September 17, 2009
The debate is falling along predictable lines – Fox News and its provincial minions defending Rep. Joe Wilson’s “You lie” outburst last week as a noble act of dissent, while the left-leaning dailies and Democrats accuse the blue-eyed right-wing Southerner of racism.
Who’s right? We may never know. Yet America is gaining from the controversy.
It is reminding us of that racism still haunts America, seen if not in Wilson’s lack of decorum, then in the overnight sensation the rebel flag-defending member of the Sons of Confederate Veterans has become among the Right; in the heightened anti-Obama fervor the episode incited; in the $1 million in campaign contributions that were subsequently rushed to his doorstep.
The episode is forcing us to think more deeply about what’s driving anti-Obamamania, as we should. After all, it is curious that the such a smart, thoughtful, inspiring, bridge-building centrist who is reviving America’s image globally and is committed to cleaning up the staggering mess his predecessor left him should be attacked so savagely – branded a Nazi, a communist, a socialist, a foreigner, a Muslim and African even – at a time no less when most US presidents would still be in the throes of their honeymoon.
Then along comes Joe Wilson to utter the two words heard around the world – and bam. America’s asking, is the Right’s seething anger really all about Obama’s “leftist” policies? Insisting so is a good way to hide whatever else might be at work.
Some whites have grown wary of black claims of racism, and that’s somewhat understandable given how quick some blacks are to perceive a racist slight in matters they find disagreeable.

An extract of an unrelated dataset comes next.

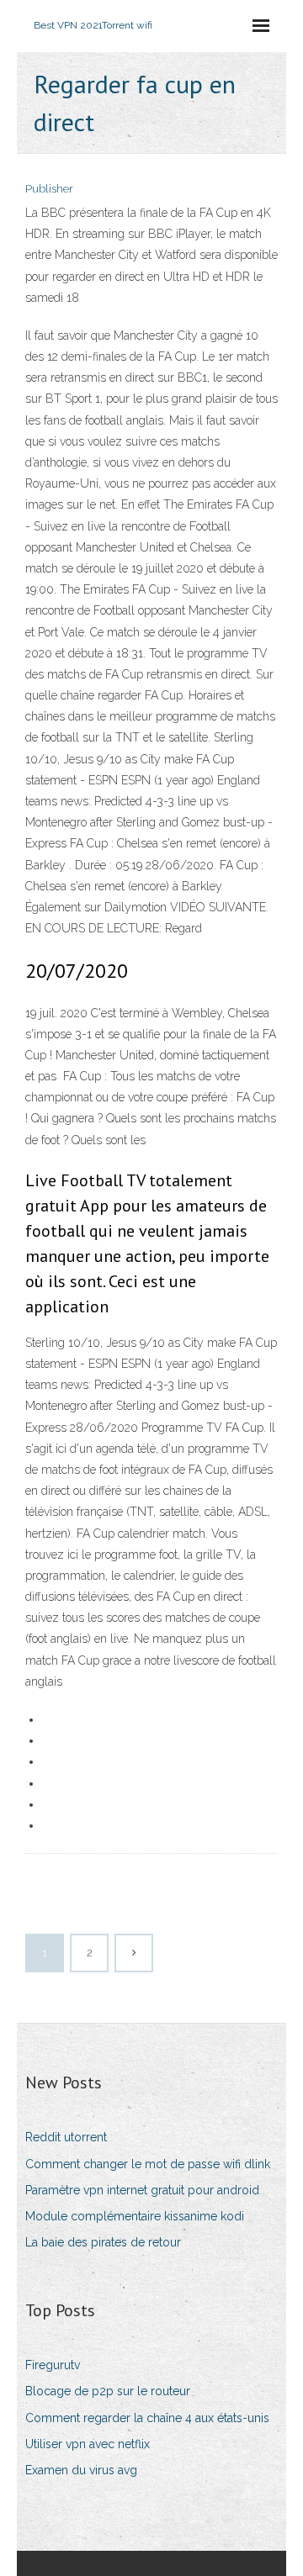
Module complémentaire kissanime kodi (134, 2216)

It happened to me just last week on the light rail in Baltimore. As I asked the conductor why the trains were consistently running late, a woman hissed, “Why you bothering the black man about the service? Why you have to be racist?” Needles to say, my query had nothing to do with race and everything to do with undependable service.
The prevalence of such paranoia, however, is not proof that racism does not exist. Yet the Right insists on dismissing the charge out-of-hand. They did it when Henry Louis Gates, Jr. was arrested in his own home, now when Joe Wilson shouts “You Lie.” A top headline on Foxnews.com about Wilson’s remark is illustrative. It read, “It’s Just Not About Race” (though of course Fox’s Glenn Beck was right to call Obama a “racist”). That headline might have been vaguely accurate had it been made to read, “It’s Not Just About Race.” Instead, what we get from the 24-hour mock-news infotainer is 24 hours of unequivocal denials – just no way, just you must be crazy, just you must be a commie and an immigrant and a bleeding-heart liberal.
But the damage is done; good ’ol Wilson got America thinkin’. How a good many among us even in the 21st century maybe can’t handle the thought of a black president, one no less who’s suave and intelligent; how race may be entrenching political allegiances.
It’s encouraging to note that it’s not primarily dem pesky Negroes who are considering whether Wilson’s comments were racist – no, suh! – but white commentators and white legislators, notable among them former president and southerner, Jimmy Carter, who said Wilson’s comments were “based on racism” and that “there is an inherent feeling among many in this country that an African-American should not be president.” Is it just coincidence that so much of the blind opposition to Barack Obama is emanating from the South? Carter says no. “Those kind of things are not just casual outcomes of a sincere debate on whether we should have a national program on health care – it’s deeper than that,” he said.
Chances are pretty good that if people in the South don’t approve of mixed marriages – 40 percent, according to the American Enterprise Institute – they aren’t keen on a black president either.
Conservative firebrands like Rush Limbaugh have been quick to issue unequivocal denials that at least some opposition to President Obama may be racially motivated. But who are they to speak for the hidden feelings of millions of people? They expose the falsity of their claims when they do. Try as they might to divert attention away from what might lurk in the recesses of the Republican party’s collective unconscious, a good portion of America is now reconsidering whether the new opposition should be taken at face value. Were, for instance, the Town Hall types who went ballistic this summer really just all about health care? It would be unfair to conclude that racism is at work. But it’s responsible at this point not to rule it out either. After all, while racism may be less overt today, having grown less acceptable since the Civil Rights movement, it has not ceased to exist. Indeed in this era of political correctness the protean legacy hasn’t so much gone away as hid away.
Joe Wilson is a reminder of the fact. And that’s why the party that purports to stand for “wholesome” Christian American values is suddenly so defensive.